Wherever a line in the material contains the word "computer", copy that line.

## [Data]
-- -- --

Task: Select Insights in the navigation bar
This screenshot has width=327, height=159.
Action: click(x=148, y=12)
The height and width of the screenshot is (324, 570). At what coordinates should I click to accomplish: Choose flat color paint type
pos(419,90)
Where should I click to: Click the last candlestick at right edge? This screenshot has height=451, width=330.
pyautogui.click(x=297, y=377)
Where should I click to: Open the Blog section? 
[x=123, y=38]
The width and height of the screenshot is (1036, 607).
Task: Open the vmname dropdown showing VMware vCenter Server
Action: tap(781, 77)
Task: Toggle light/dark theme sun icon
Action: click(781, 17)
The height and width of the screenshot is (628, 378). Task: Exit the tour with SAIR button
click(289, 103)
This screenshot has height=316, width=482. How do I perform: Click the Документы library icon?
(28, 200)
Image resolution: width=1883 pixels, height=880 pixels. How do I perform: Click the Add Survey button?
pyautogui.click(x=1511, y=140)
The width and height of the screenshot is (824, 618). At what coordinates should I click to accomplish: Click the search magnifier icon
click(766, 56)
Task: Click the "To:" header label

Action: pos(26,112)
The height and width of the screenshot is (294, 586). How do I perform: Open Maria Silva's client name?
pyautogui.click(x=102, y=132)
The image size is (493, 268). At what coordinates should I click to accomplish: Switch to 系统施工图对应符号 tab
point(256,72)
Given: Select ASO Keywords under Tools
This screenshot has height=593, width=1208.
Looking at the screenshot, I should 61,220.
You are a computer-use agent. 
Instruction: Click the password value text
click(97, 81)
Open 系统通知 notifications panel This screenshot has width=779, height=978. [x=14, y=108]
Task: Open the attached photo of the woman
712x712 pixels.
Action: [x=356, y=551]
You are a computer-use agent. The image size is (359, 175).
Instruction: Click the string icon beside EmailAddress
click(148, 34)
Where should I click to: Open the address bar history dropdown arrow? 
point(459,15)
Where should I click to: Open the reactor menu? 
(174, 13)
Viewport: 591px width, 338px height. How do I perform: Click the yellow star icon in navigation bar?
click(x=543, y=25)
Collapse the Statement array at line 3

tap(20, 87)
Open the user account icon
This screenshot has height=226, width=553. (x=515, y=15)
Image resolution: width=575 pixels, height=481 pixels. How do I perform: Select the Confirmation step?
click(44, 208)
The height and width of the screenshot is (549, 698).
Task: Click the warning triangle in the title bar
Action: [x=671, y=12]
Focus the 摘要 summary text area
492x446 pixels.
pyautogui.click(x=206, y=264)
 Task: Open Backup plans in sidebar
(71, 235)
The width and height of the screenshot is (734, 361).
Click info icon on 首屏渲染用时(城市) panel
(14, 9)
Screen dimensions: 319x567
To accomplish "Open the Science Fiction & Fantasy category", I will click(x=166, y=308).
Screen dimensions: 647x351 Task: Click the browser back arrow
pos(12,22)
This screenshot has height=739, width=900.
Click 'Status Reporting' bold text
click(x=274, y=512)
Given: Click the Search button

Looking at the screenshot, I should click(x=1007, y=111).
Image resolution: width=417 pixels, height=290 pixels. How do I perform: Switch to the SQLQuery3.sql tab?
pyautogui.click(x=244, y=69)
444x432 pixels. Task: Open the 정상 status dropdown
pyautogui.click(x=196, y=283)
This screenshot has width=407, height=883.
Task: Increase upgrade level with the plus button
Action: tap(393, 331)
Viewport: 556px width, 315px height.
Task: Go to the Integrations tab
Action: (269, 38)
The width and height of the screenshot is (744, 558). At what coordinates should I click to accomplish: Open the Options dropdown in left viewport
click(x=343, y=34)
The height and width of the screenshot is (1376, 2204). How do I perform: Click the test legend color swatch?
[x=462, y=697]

-- -- --

## [Result for this exercise]
You are a computer-use agent. 
You are a computer-use agent. The image size is (359, 175).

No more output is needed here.